**SOURCE**.
# # #
In the last few years of Nextcontinent’s rapid expansion, its citizens have seen that this theoretical base has made it much easier to win MSAs. Sometimes known as a framework agreement, this is a contract reached between parties, in which the parties agree to most of the terms that will govern future transactions, enabling quick setup and delivery of projects.

MSAs represent extremely lucrative work for consultancies, as such an agreement can ensure a steady stream of projects coming from a large multinational client for a number of years – but such clients favour firms with a global reach. While this inevitably favours the world’s largest generalist professional services firms, then, the citizens of Nextcontinent have found that with the network backing them up, they are able to compete for MSAs at an unprecedented rate.

Eurogroup Consulting Partner François Pouzeratte has seen this unfold first-hand. Buoyed by Nextcontinent’s global profile, “we have been able to sign between 30-40 big MSAs” in recent years. These span a variety of different sectors, from banking, to automotive, to energy, to luxury goods.

Signed two weeks ago, Eurogroup Consulting penned an MSA with a French financial services giant saying it is a permanent network member with other providers around the world, making each citizen a sub-contractor in the agreement. If the client has a US project, for example, it will be signed by PointB – but with reference to the MSA signed by Eurogroup. Similarly, projects in Asia are undertaken by YCP Solidiance, while in Germany the matters are dealt with on the ground by umlaut.

“Over the last two years, Nextcontinent integrated six big new citizens and now, our footprint is truly global. We can present ourselves as a player with a worldwide reach. And, building on our seven-year track record, we can also demonstrate stability and consistency in our services.”

“But,” added Rousseau, “building a brand and top of mind recognition takes a long, long time. We are still more of an exception than the rule of the biggest consultancies, but our joining of forces means that we can up our game and compete on their stage.”

The future

Pouzeratte, who describes himself as “the young boy of the team” at 55 years old, was installed as General Manager for Nextcontinent in its last electoral cycle. At present, the signs point toward him being Rousseau’s heir-apparent as the President of the network – the latter joking that he doubts he will be in the job “for 100 years!” The duo have been working closely together in recent years to help prepare for such a transition. In the meantime, however, Rousseau still has big plans for the network’s immediate future.

“We have both a dream and an objective,” the Nextcontinent President explains. “The objective is to grow and mature the network, serving more and more customers on their increasingly pressing challenges.”

In the long-run, Rousseau’s hopes are even grander, however. Stating that “to create a global network you need about 20-30 years,” he outlines an ambition to ultimately create a network which can continuously rival the largest professional services networks of the world.

He concludes, “My dream for a long time is to show that we can make something huge, interesting, high quality – and we can do it in a different way to the typical Anglo-Saxon groups. There are currently no large networks outside of the US and we want to demonstrate that something coming from Europe and beyond can be high quality, with different values, and respecting all the cultures. The dream is to be one of the main actors in the consultancy world, from zero to that. That’s the dream.”
# # #
**GIVEN REQUEST**.
From the Nextcontinent article, pull out the passage word for word, starting at "Eurogroup Consulting Partner" and ending after "ground by umlaut.". Work only from the Nextcontinent article.

**MATERIAL**.
# # #
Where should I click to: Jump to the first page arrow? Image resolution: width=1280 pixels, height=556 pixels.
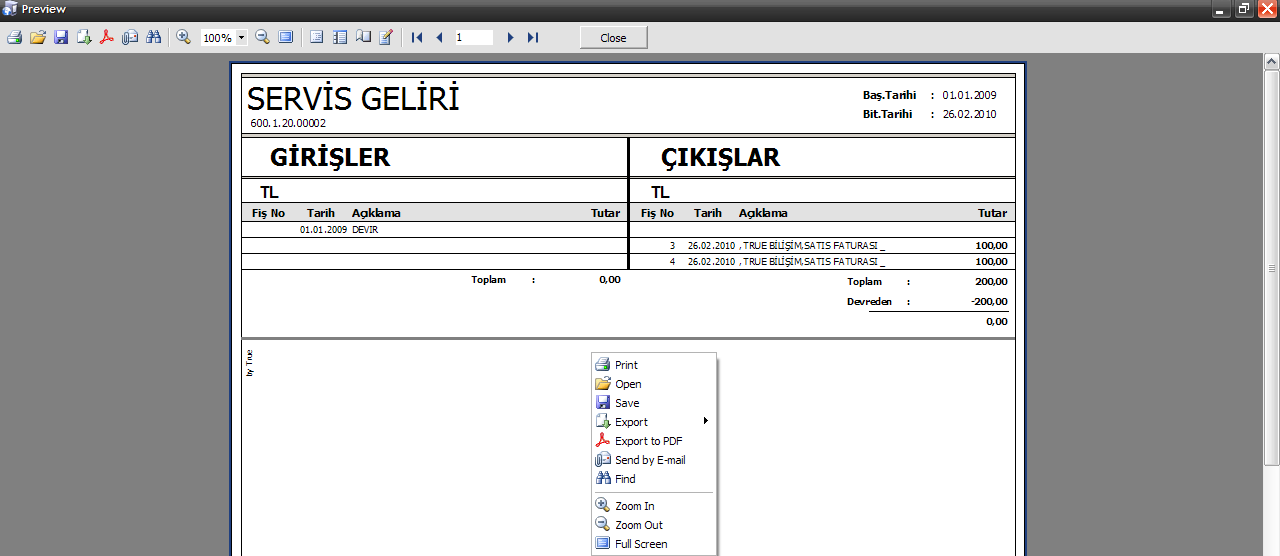417,37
# # #
**ANSWER TO THIS EXERCISE**.
Eurogroup Consulting Partner François Pouzeratte has seen this unfold first-hand. Buoyed by Nextcontinent’s global profile, “we have been able to sign between 30-40 big MSAs” in recent years. These span a variety of different sectors, from banking, to automotive, to energy, to luxury goods.

Signed two weeks ago, Eurogroup Consulting penned an MSA with a French financial services giant saying it is a permanent network member with other providers around the world, making each citizen a sub-contractor in the agreement. If the client has a US project, for example, it will be signed by PointB – but with reference to the MSA signed by Eurogroup. Similarly, projects in Asia are undertaken by YCP Solidiance, while in Germany the matters are dealt with on the ground by umlaut.